◆ **TASK REQUIREMENTS**
• 1. Name every place that the Posener biography mentions by name.
• 2. According to the Posener biography, which member of Lord Moyne's team was sentenced to prison?
• 3. From the Posener biography, quote the passage between "Joachim Ralph Posener" and "not found guilty.", inclusive.

◆ **TEXT SHOWN**

════

= Joachim Posener =

Swedish financier and author

Joachim Ralph Posener (born 17 January 1964) is a Swedish financier and author. He was internationally wanted for possible involvement in the Trustor affair, but not found guilty.

==Biography==
Posener was born on Lidingö. A lawyer by profession, he was active in the Swedish financial markets from the late 1980s until the end of the 1990s. He gained public notoriety in November 1997 after being accused by the media as the mastermind behind Lord Moyne's acquisition of the Swedish publicly traded company Trustor AB. This acquisition, which later become known as the Trustor affair, eventually led to one of Lord Moyne's team members, Thomas Jisander, being sentenced to prison.

When the Swedish police acted against Lord Moyne and his team in October 1997, Posener happened to be abroad. According to his own statements, he chose not to return to Sweden, which became widely publicized in Swedish media and led to an international arrest warrant being issued against him. Initially, Posener claimed to have lived in Spain, later, in Argentina, kept a low profile in Rio de Janeiro for several years living in the favelas under a new identity. He is believed to also have evaded the authorities in different European main cities during his international arrest warrant's validity.

Despite the International arrest warrant, Posener was never found by the police, and the crimes they suspected him of were no longer actionable against Posener, due to the Swedish statute of limitations. As of 20 June 2007, no member of Lord Moyne's team could be accused in any court of law for their involvement in the Trustor affair.

════

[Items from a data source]
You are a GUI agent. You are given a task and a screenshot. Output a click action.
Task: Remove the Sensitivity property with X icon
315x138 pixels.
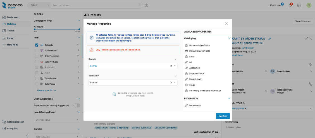(x=176, y=76)
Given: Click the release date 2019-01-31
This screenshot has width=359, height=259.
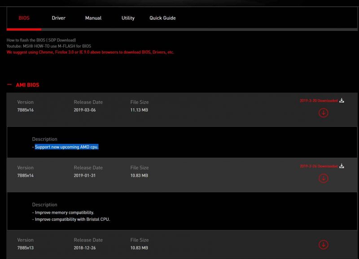Looking at the screenshot, I should (x=85, y=175).
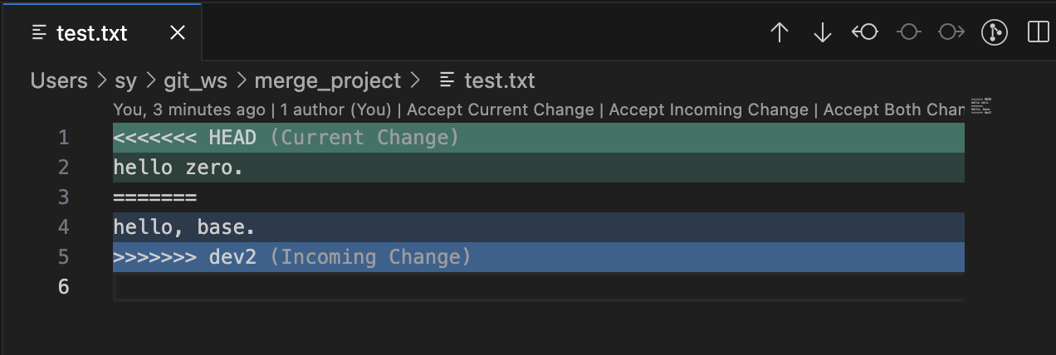This screenshot has width=1056, height=355.
Task: Split the editor to the right
Action: tap(1038, 32)
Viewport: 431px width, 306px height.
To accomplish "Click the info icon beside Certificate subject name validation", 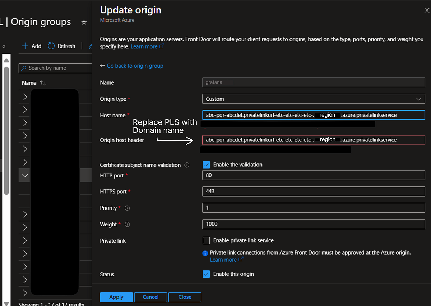I will (x=186, y=165).
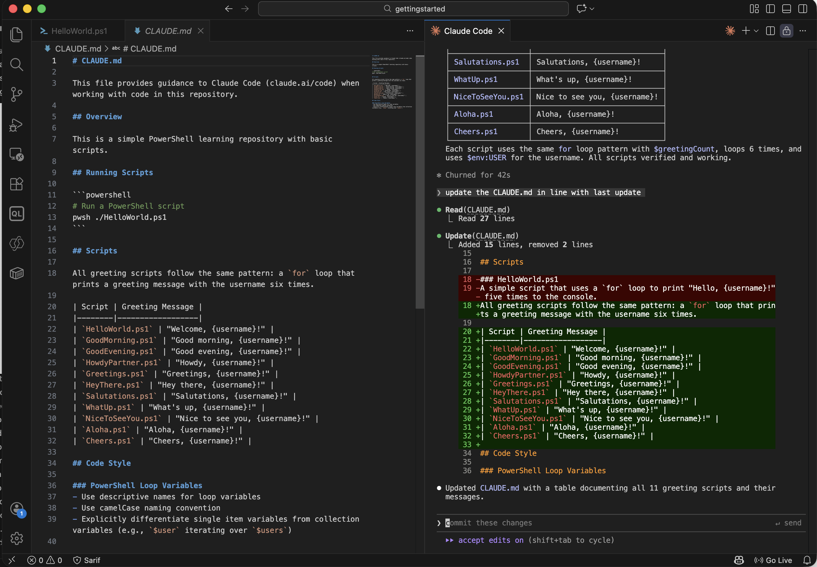The width and height of the screenshot is (817, 567).
Task: Open the Docker containers view
Action: point(16,273)
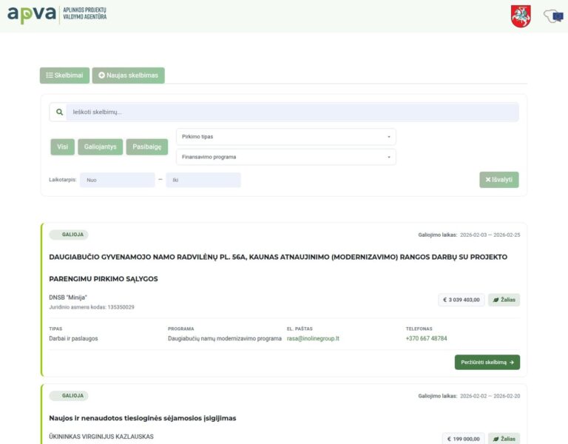Select the Visi filter button

(x=62, y=147)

════

◆ **WORKED SOLUTIONS**
• 1. Lidingö, Sweden, Spain, Argentina, Rio de Janeiro

• 2. Thomas Jisander

• 3.
Joachim Ralph Posener (born 17 January 1964) is a Swedish financier and author. He was internationally wanted for possible involvement in the Trustor affair, but not found guilty.